自らの人生を見つめ直し、前に進んでいく姿が…『午前4時にパリの夜は明ける』予告編&場面写真

シャルロット・ゲンズブールが主演を務めるミカエル・アース監督による人間ドラマ『午前4時にパリの夜(よ)は明ける』が4月21日より公開される。このほど、予告編と場面写真がお披露目となった。

1981年、パリ。街は選挙の祝賀ムードに包まれ、希望と変革の雰囲気で溢れていた。そんな中、エリザベートの結婚生活は終わりを迎える。ひとりで子供たちを養うことになったエリザベートは、深夜放送のラジオ番組の仕事に就くことに。そこで出会った家出少女のタルラを自宅へ招き入れ、交流を重ねるなかでエリザベートやその子供たちの心に変化が訪れる。

予告編は、物憂げに煙草を吸うエリザベート(シャルロット・ゲンズブール)の姿と、部屋に響く深夜ラジオのパーソナリティー、ヴァンダ(エマニュエル・ベアール)の落ち着いた声が印象的なシーンから始まる。夫が家を出て行き途方に暮れるエリザベートは、ティーンエイジャーの子供たちとの会話もぎこちない。新しく見つけたラジオ番組の仕事で、出会った家出少女・タルラ(ノエ・アビタ)を家に招きいれるエリザベート。出て行った夫との関係を整理しきれずに「惨めよね」と涙をみせるエリザベートに「そんなことない」と優しく声を掛けるタルラの姿や、映画館に忍び込んではしゃぐマチアスとジュディット(メーガン・ノータム)、タルラの様子。ともに暮らすうち、お互いに歩み寄り、支え合うようになっていく4人の生活が繊細に、そして生き生きと映し出される。ある日、エリザベートとマチアスが共に帰宅すると、マンションの前に倒れ込むタルラの姿があった。「ごめんなさい」と謝るタルラを「自分を大事にしなきゃ」と抱き寄せるエリザベート。タルラの身になにがあったのか、彼女の抱える思いとは…?7年の間に「家族」それぞれが自らの人生を見つめ直し、前に進んでいく姿が観る者の心を揺さぶる。

本作には、フランソワ・ミッテランの当選に沸き立つパリの風景や、『午前4時にパリの夜は明ける』というタイトルの背景に映るエッフェル塔の映像など「1980年代、パリ」を彷彿とさせるアーカイブ映像や映画作品の引用が多くみられ、眠れない夜を過ごす人と人を繋ぎ、優しく包み込む「深夜ラジオ」とともにみどころのひとつとなっている。

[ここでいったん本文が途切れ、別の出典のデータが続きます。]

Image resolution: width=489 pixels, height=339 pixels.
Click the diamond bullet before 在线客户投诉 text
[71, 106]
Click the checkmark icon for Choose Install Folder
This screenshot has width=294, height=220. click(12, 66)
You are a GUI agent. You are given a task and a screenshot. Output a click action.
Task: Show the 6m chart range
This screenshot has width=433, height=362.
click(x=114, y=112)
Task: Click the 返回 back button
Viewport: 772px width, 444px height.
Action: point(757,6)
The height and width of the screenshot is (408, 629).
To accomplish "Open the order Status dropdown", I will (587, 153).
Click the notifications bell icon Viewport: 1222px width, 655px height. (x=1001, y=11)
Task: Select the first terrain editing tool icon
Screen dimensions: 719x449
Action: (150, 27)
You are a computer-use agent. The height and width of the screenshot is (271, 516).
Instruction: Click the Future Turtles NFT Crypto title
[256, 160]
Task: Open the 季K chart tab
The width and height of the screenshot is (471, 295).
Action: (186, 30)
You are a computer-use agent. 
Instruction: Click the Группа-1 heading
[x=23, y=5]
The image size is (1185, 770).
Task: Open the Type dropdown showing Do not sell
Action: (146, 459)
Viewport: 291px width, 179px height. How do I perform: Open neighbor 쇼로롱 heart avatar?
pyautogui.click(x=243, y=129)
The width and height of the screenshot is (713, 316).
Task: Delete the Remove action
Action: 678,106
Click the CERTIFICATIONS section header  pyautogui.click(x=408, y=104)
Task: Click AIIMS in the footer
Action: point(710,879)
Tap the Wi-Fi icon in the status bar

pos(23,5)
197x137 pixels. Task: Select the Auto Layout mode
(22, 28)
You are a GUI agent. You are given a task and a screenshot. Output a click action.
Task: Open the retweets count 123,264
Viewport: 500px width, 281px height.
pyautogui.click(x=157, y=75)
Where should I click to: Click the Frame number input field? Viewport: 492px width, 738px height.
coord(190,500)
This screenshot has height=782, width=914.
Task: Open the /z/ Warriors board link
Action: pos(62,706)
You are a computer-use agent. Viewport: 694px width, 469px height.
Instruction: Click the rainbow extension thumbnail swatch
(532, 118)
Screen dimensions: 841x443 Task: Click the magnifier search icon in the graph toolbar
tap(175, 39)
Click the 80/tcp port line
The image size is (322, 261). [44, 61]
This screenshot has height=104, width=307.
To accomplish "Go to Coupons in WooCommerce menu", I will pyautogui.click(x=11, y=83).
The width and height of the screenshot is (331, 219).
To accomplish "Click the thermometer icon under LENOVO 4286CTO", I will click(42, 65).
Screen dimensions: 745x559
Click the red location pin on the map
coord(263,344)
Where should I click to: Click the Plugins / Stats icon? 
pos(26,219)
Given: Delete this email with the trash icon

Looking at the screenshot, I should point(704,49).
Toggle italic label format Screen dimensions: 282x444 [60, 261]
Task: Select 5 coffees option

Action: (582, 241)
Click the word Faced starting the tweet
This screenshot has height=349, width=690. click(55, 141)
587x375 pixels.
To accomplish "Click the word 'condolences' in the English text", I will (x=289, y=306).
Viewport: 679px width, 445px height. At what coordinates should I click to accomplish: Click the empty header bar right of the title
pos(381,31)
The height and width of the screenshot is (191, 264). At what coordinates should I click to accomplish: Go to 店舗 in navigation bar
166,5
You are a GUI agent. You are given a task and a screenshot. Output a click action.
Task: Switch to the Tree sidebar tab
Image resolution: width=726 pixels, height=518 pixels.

場面写真には、4人の歩んだ7年間が映し出され、エリザベートたちが積み重ねた一瞬一瞬にいとおしさをおぼえずにはいられない。

『午前4時にパリの夜は明ける』
2023年4月21日(金)より、シネスイッチ銀座、新宿武蔵野館、渋谷シネクイントほか全国公開
監督・脚本:ミカエル・アース
出演:シャルロット・ゲンズブール キト・レイヨン=リシュテル ノエ・アビタ メーガン・ノーサム ティボー・ヴァンソン エマニュエル・ベアール ロラン・ポワトルノー ディディエ・サンドル
配給:ビターズ・エンド

【ストーリー】 1981年、パリ。街は選挙の祝賀ムードに包まれ、希望と変革の雰囲気で溢れていた。そんな中、エリザベートの結婚生活は終わりを迎える。ひとりで子供たちを養うことになったエリザベートは、深夜放送のラジオ番組の仕事に就くことに。そこで出会った家出少女のタルラを自宅へ招き入れ、交流を重ねるなかでエリザベートやその子供たちの心に変化が訪れる。夫との別れ、芽生えた恋、子供たちの成長、そして下した決断とは…。人生で訪れる様々な変化を乗り越え、1歩ずつ前へと進んでいく彼女の姿は力強く、観る者の心を掴む。些細な、あるいは平凡にさえ見える出来事こそが人生の一大イベントであり、本当の意味でのドラマチックな変化だということに気づかせてくれる。